Alors que l’impact carbone actuel du secteur du numérique avoisine les 15 millions de tonnes équivalent CO2 (eqCO2) par an, ce qui équivaut à 2% de l’empreinte carbone totale de la France, se pourrait-il que le déploiement de la 5G vienne éloigner un peu plus la France de son objectif de neutralité carbone en 2050 ?

Vendue par les opérateurs mobiles comme l’innovation permettant un débit ultrarapide, une fluidité incroyable et une consommation énergétique plus responsable, la 5G, sur le papier, semble avoir de nombreux atouts pour séduire. D’ailleurs, le 15 septembre 2020, le président Emmanuel Macron a annoncé que la France allait « prendre le tournant de la 5G« . Au-delà de l’usage que les particuliers pourront en faire (qui ne semblent pas prioritaires aujourd’hui), la 5G ouvre en effet la voie à de nouvelles avancées technologiques dans le domaine de l’agriculture, des transports ou encore de la télémédecine, et qui pourraient nous aider à relever les défis du monde de demain.
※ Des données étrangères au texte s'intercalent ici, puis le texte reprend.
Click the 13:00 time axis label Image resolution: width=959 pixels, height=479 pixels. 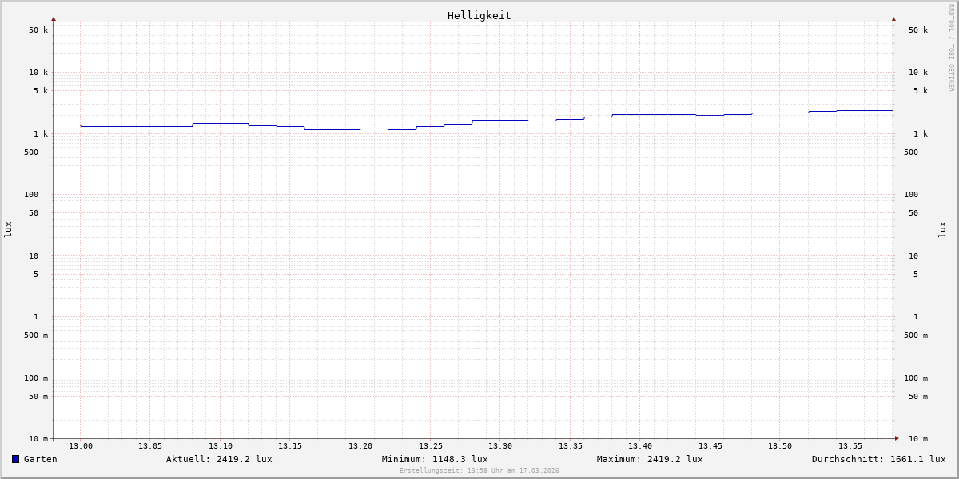pos(81,446)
Mais toutes les bonnes idées ont un coût environnemental. Et celui de la 5G est loin d’être neutre à l’heure actuelle. Le Haut Conseil pour le Climat estime ainsi que la 5G pourrait ajouter entre 2,7 et 6,7 millions de tonnes éqCO2 en 2030 à l’empreinte carbone du numérique français, dont 1,8 à 4,6 millions de tonnes éqCO2 proviendrait des émissions importées, et 0,8 à 2,1 millions de tonnes éqCO2 de l’augmentation de l’utilisation d’électricité en France.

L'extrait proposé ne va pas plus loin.